* **Data excerpts**
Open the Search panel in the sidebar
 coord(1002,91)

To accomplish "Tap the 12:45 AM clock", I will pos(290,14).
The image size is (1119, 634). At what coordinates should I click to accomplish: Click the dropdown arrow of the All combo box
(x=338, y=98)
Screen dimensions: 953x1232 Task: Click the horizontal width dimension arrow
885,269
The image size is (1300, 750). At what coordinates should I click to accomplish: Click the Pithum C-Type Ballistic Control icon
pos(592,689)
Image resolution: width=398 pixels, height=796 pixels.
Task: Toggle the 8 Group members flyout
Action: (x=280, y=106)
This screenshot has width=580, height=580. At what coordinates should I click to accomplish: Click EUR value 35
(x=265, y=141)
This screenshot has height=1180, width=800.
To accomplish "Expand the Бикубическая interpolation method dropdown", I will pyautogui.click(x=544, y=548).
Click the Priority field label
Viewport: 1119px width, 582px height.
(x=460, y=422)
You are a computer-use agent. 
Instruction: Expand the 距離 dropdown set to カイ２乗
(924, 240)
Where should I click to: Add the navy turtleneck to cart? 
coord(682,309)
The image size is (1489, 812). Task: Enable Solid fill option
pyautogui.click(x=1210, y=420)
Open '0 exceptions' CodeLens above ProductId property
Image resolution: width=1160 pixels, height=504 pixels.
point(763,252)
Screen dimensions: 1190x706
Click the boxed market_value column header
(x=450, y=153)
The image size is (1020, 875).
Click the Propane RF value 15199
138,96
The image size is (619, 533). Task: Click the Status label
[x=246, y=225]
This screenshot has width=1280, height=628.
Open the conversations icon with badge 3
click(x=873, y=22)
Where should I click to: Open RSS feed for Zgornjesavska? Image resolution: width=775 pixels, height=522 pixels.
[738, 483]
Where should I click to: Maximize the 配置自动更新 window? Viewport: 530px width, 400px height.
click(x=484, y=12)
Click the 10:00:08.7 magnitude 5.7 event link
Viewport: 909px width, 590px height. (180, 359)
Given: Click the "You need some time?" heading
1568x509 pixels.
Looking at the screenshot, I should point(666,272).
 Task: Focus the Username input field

* **Task objective**
Would you give the data above again, exactly as written?

* **Problem solution**
Open the Search panel in the sidebar
 coord(1002,91)

To accomplish "Tap the 12:45 AM clock", I will pos(290,14).
The image size is (1119, 634). At what coordinates should I click to accomplish: Click the dropdown arrow of the All combo box
(x=338, y=98)
Screen dimensions: 953x1232 Task: Click the horizontal width dimension arrow
885,269
The image size is (1300, 750). At what coordinates should I click to accomplish: Click the Pithum C-Type Ballistic Control icon
pos(592,689)
Image resolution: width=398 pixels, height=796 pixels.
Task: Toggle the 8 Group members flyout
Action: (x=280, y=106)
This screenshot has width=580, height=580. At what coordinates should I click to accomplish: Click EUR value 35
(x=265, y=141)
This screenshot has height=1180, width=800.
To accomplish "Expand the Бикубическая interpolation method dropdown", I will pyautogui.click(x=544, y=548).
Click the Priority field label
Viewport: 1119px width, 582px height.
(x=460, y=422)
You are a computer-use agent. 
Instruction: Expand the 距離 dropdown set to カイ２乗
(924, 240)
Where should I click to: Add the navy turtleneck to cart? 
coord(682,309)
The image size is (1489, 812). Task: Enable Solid fill option
pyautogui.click(x=1210, y=420)
Open '0 exceptions' CodeLens above ProductId property
Image resolution: width=1160 pixels, height=504 pixels.
point(763,252)
Screen dimensions: 1190x706
Click the boxed market_value column header
(x=450, y=153)
The image size is (1020, 875).
Click the Propane RF value 15199
138,96
The image size is (619, 533). Task: Click the Status label
[x=246, y=225]
This screenshot has width=1280, height=628.
Open the conversations icon with badge 3
click(x=873, y=22)
Where should I click to: Open RSS feed for Zgornjesavska? Image resolution: width=775 pixels, height=522 pixels.
[738, 483]
Where should I click to: Maximize the 配置自动更新 window? Viewport: 530px width, 400px height.
click(x=484, y=12)
Click the 10:00:08.7 magnitude 5.7 event link
Viewport: 909px width, 590px height. (180, 359)
Given: Click the "You need some time?" heading
1568x509 pixels.
Looking at the screenshot, I should point(666,272).
 Task: Focus the Username input field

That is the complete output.